Exercise prompt: Print word for word the first line of the records below and every following line through the one containing "Switch to 自动化测试 in the sidebar"; print nothing else.

※

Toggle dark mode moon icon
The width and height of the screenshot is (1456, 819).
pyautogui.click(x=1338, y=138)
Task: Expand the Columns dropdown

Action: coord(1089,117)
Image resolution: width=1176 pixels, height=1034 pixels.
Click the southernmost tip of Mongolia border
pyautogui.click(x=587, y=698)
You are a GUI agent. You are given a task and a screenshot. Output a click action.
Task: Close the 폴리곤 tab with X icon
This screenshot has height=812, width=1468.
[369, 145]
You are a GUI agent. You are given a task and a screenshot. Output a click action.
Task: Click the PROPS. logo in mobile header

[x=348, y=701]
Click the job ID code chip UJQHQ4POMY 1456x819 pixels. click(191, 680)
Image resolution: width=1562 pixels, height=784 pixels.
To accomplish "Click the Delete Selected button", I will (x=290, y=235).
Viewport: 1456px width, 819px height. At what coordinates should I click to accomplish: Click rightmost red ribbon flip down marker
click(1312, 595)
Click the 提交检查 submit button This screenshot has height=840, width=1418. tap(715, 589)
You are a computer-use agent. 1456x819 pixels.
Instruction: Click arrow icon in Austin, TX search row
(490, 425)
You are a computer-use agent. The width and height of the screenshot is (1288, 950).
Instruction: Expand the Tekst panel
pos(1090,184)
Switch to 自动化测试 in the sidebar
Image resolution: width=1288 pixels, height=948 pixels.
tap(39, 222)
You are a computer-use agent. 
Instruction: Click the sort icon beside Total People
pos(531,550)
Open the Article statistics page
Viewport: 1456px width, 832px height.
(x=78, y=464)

※

Result of the exercise:
Toggle dark mode moon icon
The width and height of the screenshot is (1456, 819).
pyautogui.click(x=1338, y=138)
Task: Expand the Columns dropdown

Action: coord(1089,117)
Image resolution: width=1176 pixels, height=1034 pixels.
Click the southernmost tip of Mongolia border
pyautogui.click(x=587, y=698)
You are a GUI agent. You are given a task and a screenshot. Output a click action.
Task: Close the 폴리곤 tab with X icon
This screenshot has height=812, width=1468.
[369, 145]
You are a GUI agent. You are given a task and a screenshot. Output a click action.
Task: Click the PROPS. logo in mobile header

[x=348, y=701]
Click the job ID code chip UJQHQ4POMY 1456x819 pixels. click(191, 680)
Image resolution: width=1562 pixels, height=784 pixels.
To accomplish "Click the Delete Selected button", I will (x=290, y=235).
Viewport: 1456px width, 819px height. At what coordinates should I click to accomplish: Click rightmost red ribbon flip down marker
click(1312, 595)
Click the 提交检查 submit button This screenshot has height=840, width=1418. tap(715, 589)
You are a computer-use agent. 1456x819 pixels.
Instruction: Click arrow icon in Austin, TX search row
(490, 425)
You are a computer-use agent. The width and height of the screenshot is (1288, 950).
Instruction: Expand the Tekst panel
pos(1090,184)
Switch to 自动化测试 in the sidebar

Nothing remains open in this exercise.